◆ Records supplied:
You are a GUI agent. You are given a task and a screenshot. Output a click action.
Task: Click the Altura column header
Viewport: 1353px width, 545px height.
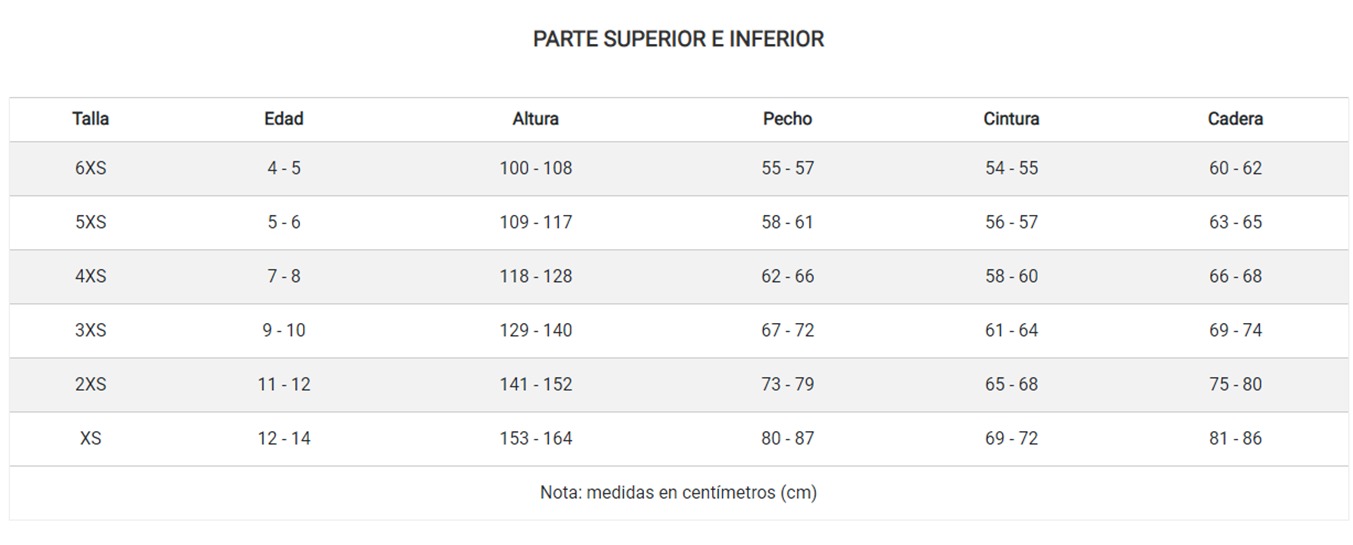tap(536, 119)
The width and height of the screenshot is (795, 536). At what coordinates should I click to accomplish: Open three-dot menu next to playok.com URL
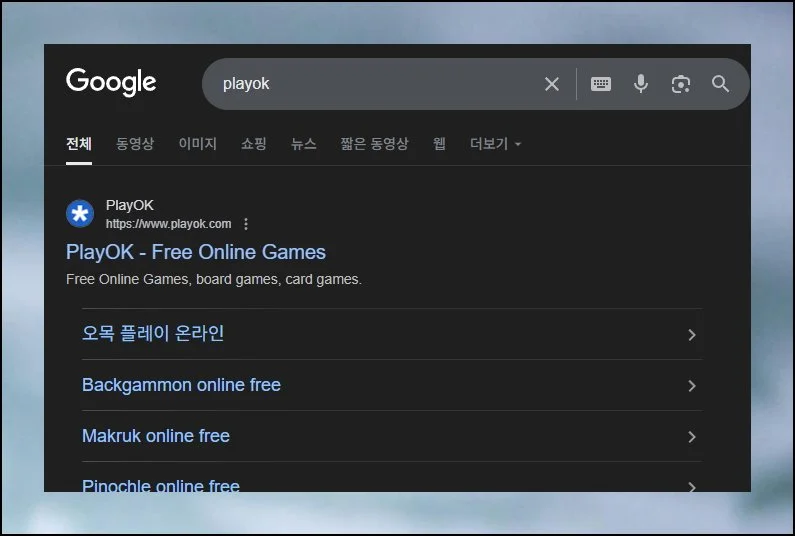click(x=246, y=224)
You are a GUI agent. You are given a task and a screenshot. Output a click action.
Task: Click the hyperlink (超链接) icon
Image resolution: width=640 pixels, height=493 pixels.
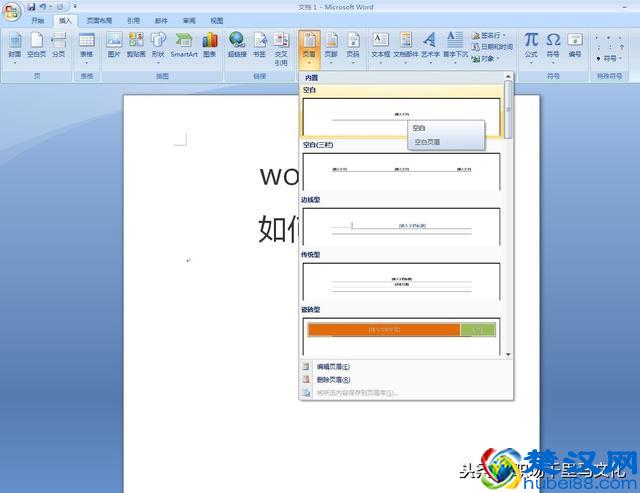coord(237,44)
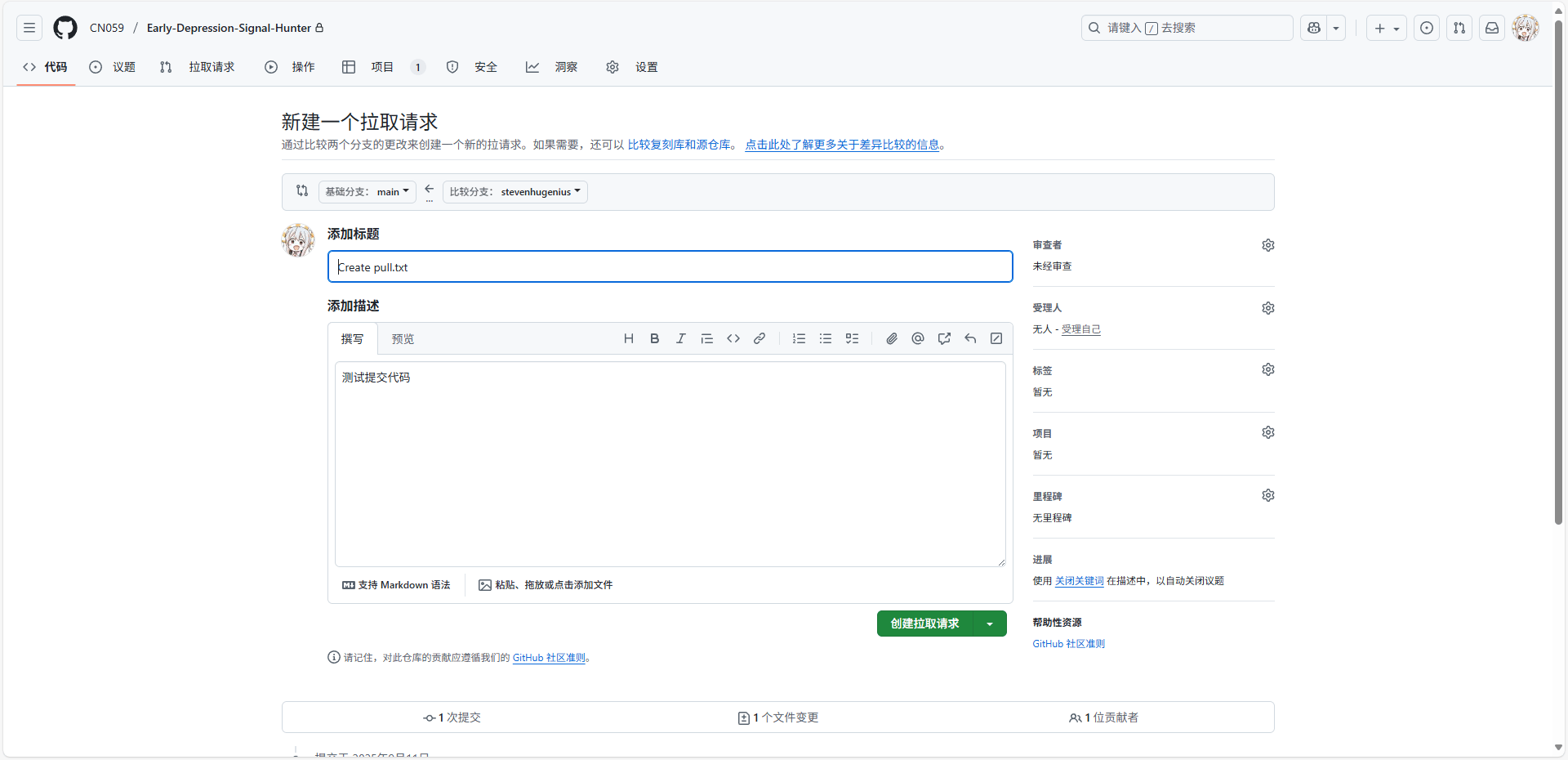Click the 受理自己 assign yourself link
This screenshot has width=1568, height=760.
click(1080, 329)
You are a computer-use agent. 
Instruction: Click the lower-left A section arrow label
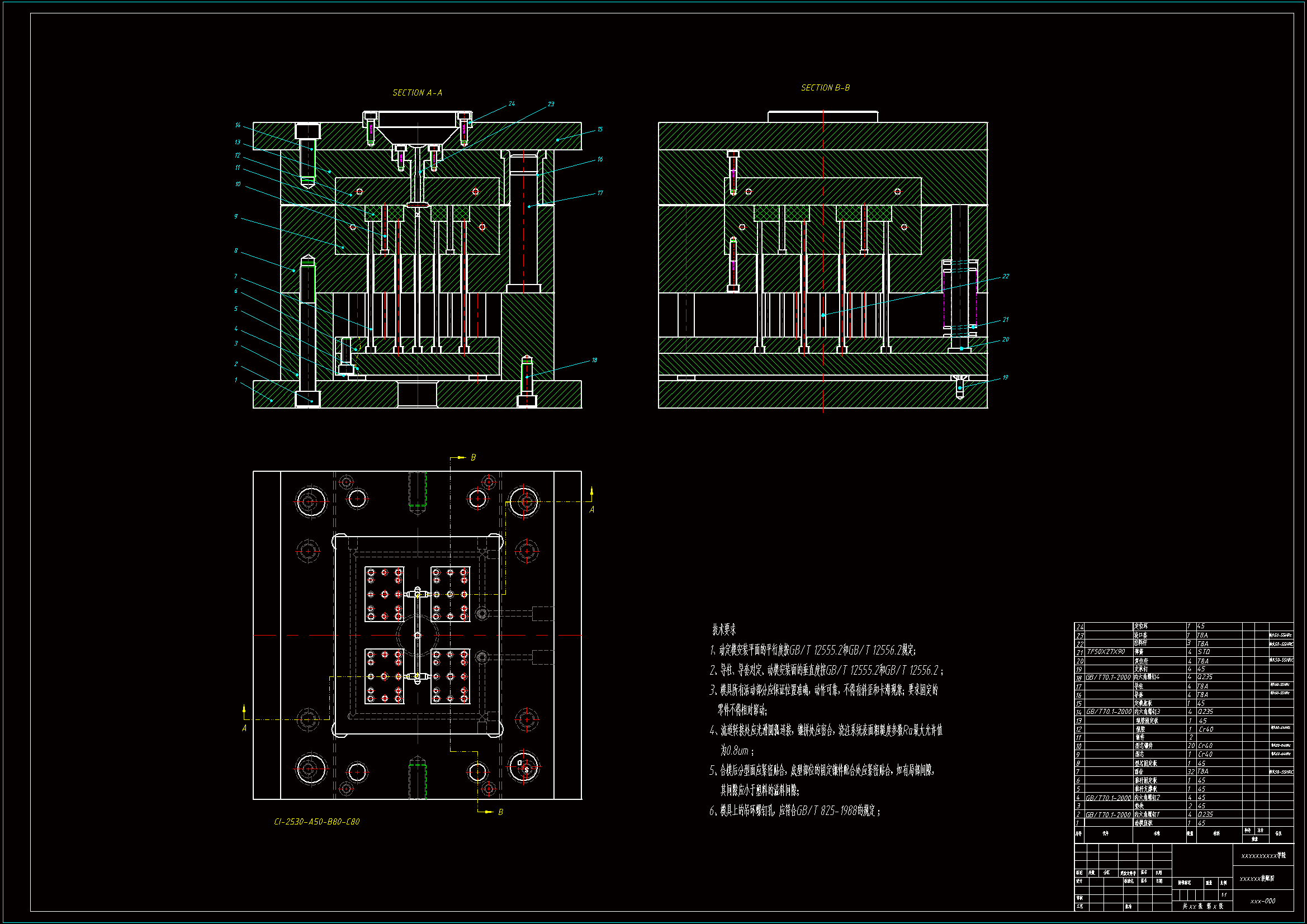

◆ Objective: Please lay out the whole listing above as a JSON array of strings, with one string per line and no blank lines. Leave the pictures out.

◆ Exercise output:
[
  "You are a GUI agent. You are given a task and a screenshot. Output a click action.",
  "Task: Click the Altura column header",
  "Viewport: 1353px width, 545px height.",
  "tap(536, 119)",
  "The width and height of the screenshot is (795, 536). At what coordinates should I click to accomplish: Open three-dot menu next to playok.com URL",
  "click(x=246, y=224)",
  "You are a GUI agent. You are given a task and a screenshot. Output a click action.",
  "Task: Click the hyperlink (超链接) icon",
  "Image resolution: width=640 pixels, height=493 pixels.",
  "coord(237,44)",
  "Click the 受理自己 assign yourself link",
  "This screenshot has width=1568, height=760.",
  "click(1080, 329)",
  "You are a computer-use agent. ",
  "Instruction: Click the lower-left A section arrow label"
]